Provided text -
=====
ACC Hosts First December Commencement Ceremony to Keep Up with Student Growth

At the age of 43, Miguel Espitia will become the first member of his family to graduate college when he’s awarded his associate degree in graphic design from Austin Community College Friday.

“I graduated from high school in Oklahoma, spent 10 years in the Army and, as soon as I got out, I was trying to find my niche in the world,” Espitia said. “Now, I’m here at ACC and about to graduate. I never thought at 43, I would hit this high mark in my life, graduating with honors.”

In response to more students than ever applying to graduate in December, ACC will hold its first fall semester commencement ceremony Dec. 14 at 6 p.m. at the Frank Erwin Center.  More than 1,200 ACC students applied to graduate this fall semester, representing a 30 percent increase over last year and more than double since fall 2007.

“We’ve really been working to make students understand the value of graduation,” said Alexis Patterson Hanes, senior public information coordinator for ACC. “Adding a commencement ceremony gives them a chance to celebrate at the time they finish (their degree), when they’re feeling that momentum of all they’ve accomplished.”
=====
Edit the ACC commencement article from "ACC Hosts First" down to "since fall 2007.", putting "web design" wherever "graphic design" appears. The records that follow have no connection to the article about ACC's December commencement.

Stored rows -
=====
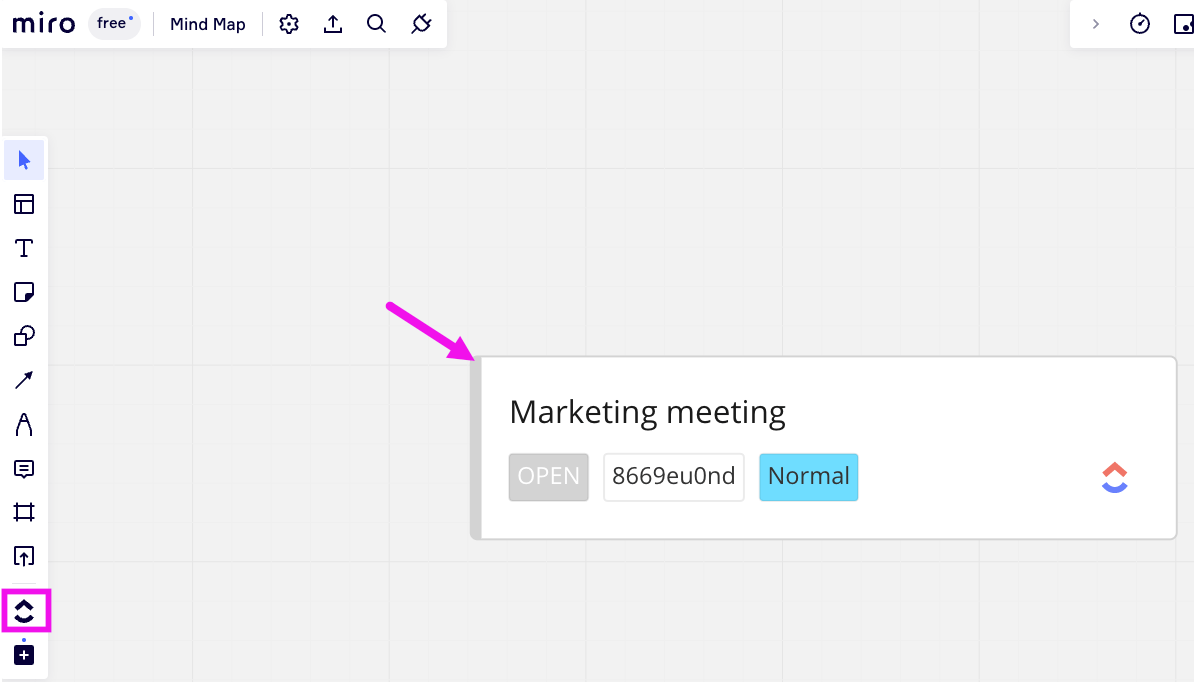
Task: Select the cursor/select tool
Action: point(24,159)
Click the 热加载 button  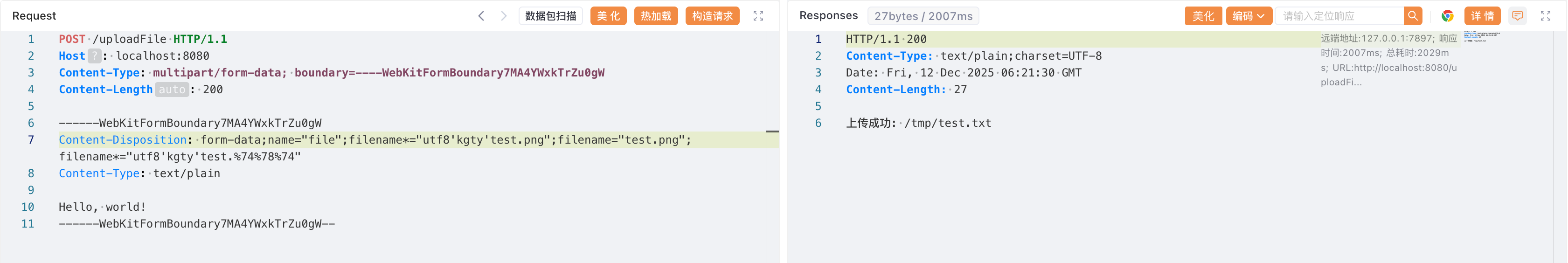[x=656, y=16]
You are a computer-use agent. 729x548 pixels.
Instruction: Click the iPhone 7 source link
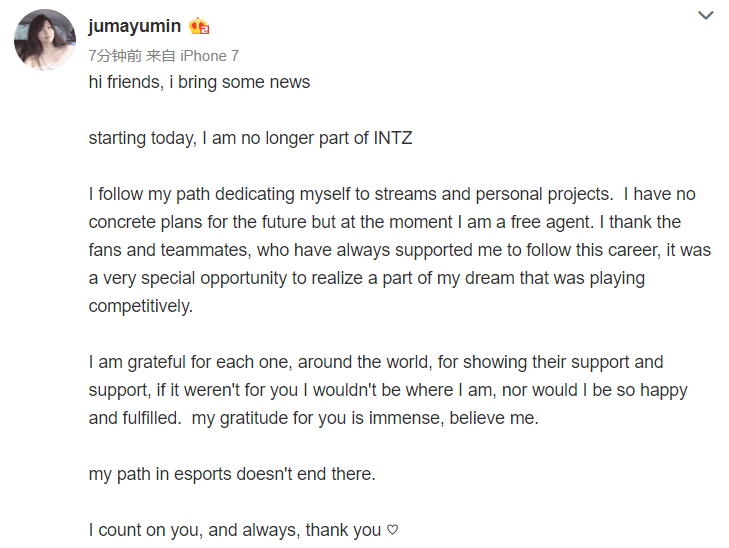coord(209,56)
=====
The completed task -
ACC Hosts First December Commencement Ceremony to Keep Up with Student Growth

At the age of 43, Miguel Espitia will become the first member of his family to graduate college when he’s awarded his associate degree in web design from Austin Community College Friday.

“I graduated from high school in Oklahoma, spent 10 years in the Army and, as soon as I got out, I was trying to find my niche in the world,” Espitia said. “Now, I’m here at ACC and about to graduate. I never thought at 43, I would hit this high mark in my life, graduating with honors.”

In response to more students than ever applying to graduate in December, ACC will hold its first fall semester commencement ceremony Dec. 14 at 6 p.m. at the Frank Erwin Center.  More than 1,200 ACC students applied to graduate this fall semester, representing a 30 percent increase over last year and more than double since fall 2007.